%%

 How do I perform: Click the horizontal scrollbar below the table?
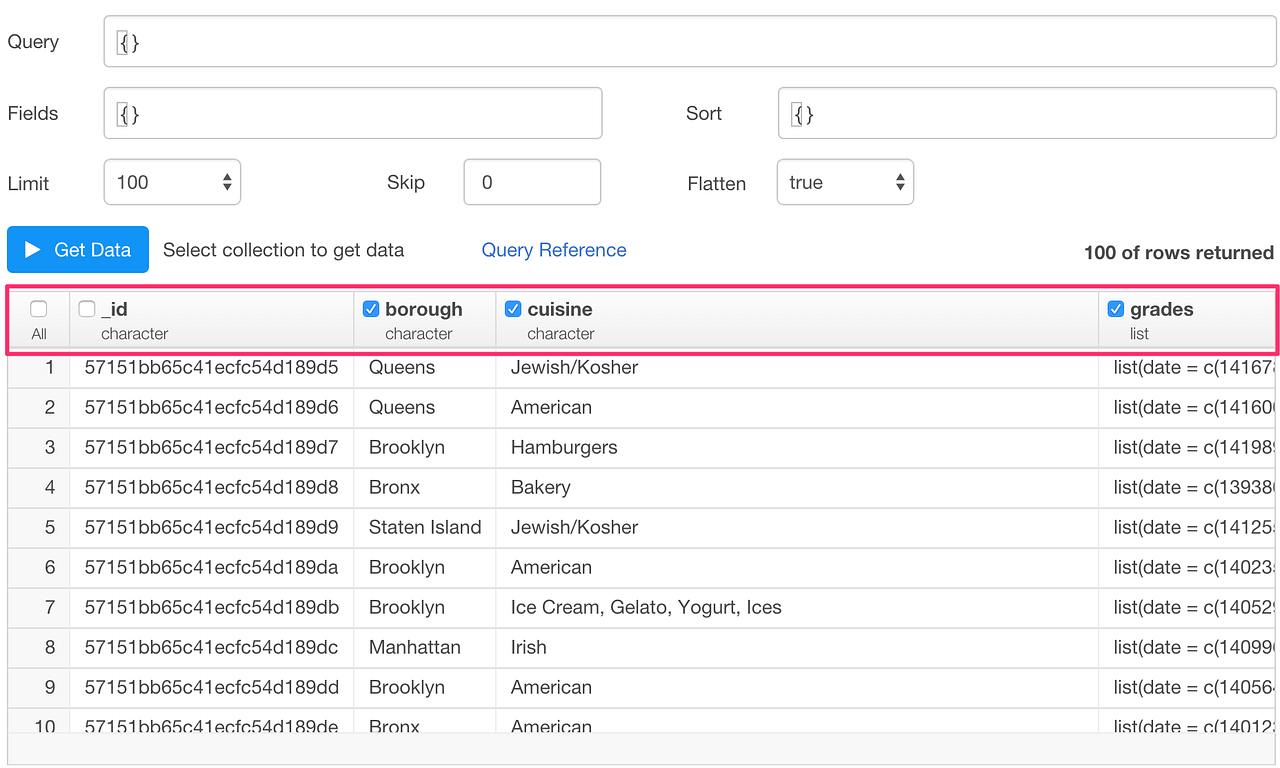640,748

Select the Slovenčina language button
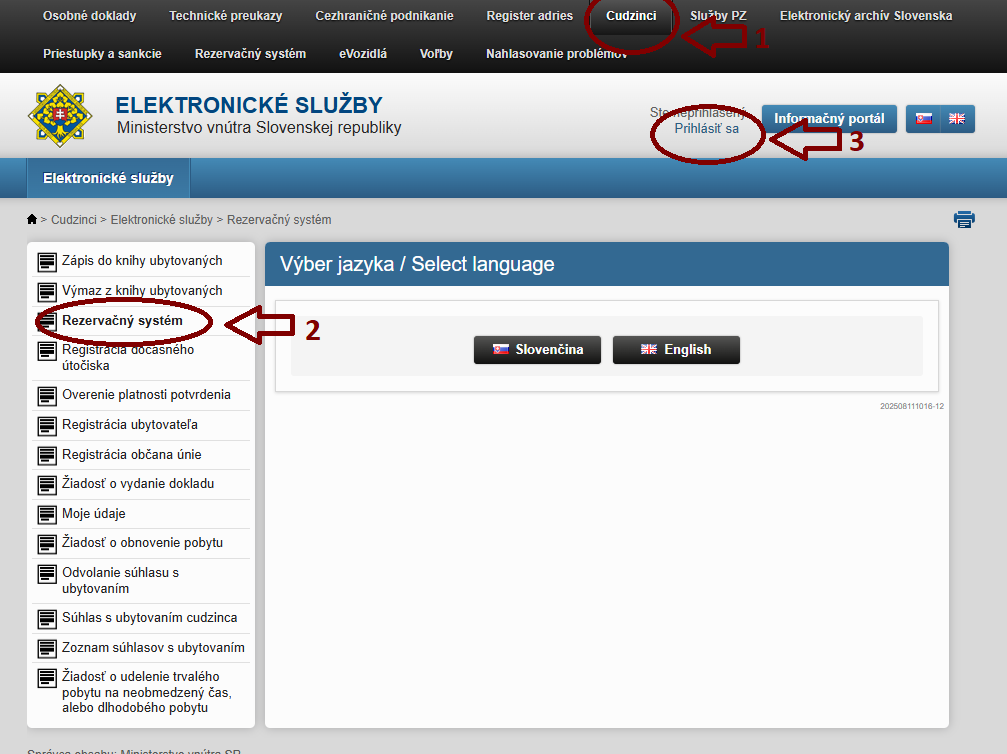pyautogui.click(x=536, y=350)
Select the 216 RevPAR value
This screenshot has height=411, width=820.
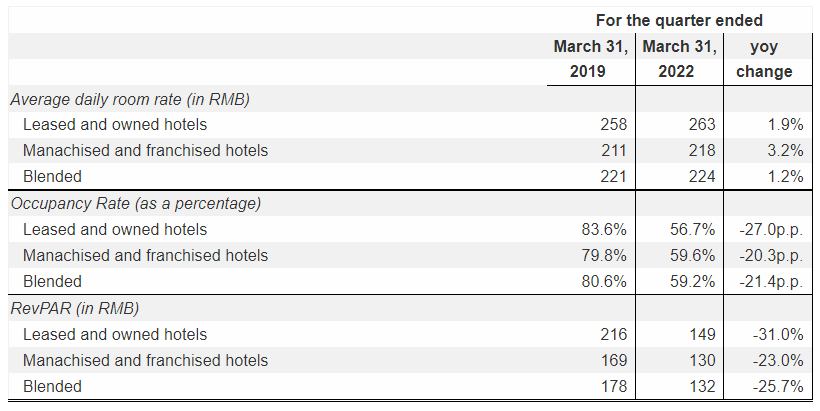[x=613, y=334]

%%

Work item
Exactly as they stand, the entries must be written out again, pictures excluded.

Response
 How do I perform: Click the horizontal scrollbar below the table?
640,748

Select the Slovenčina language button
pyautogui.click(x=536, y=350)
Select the 216 RevPAR value
This screenshot has height=411, width=820.
[x=613, y=334]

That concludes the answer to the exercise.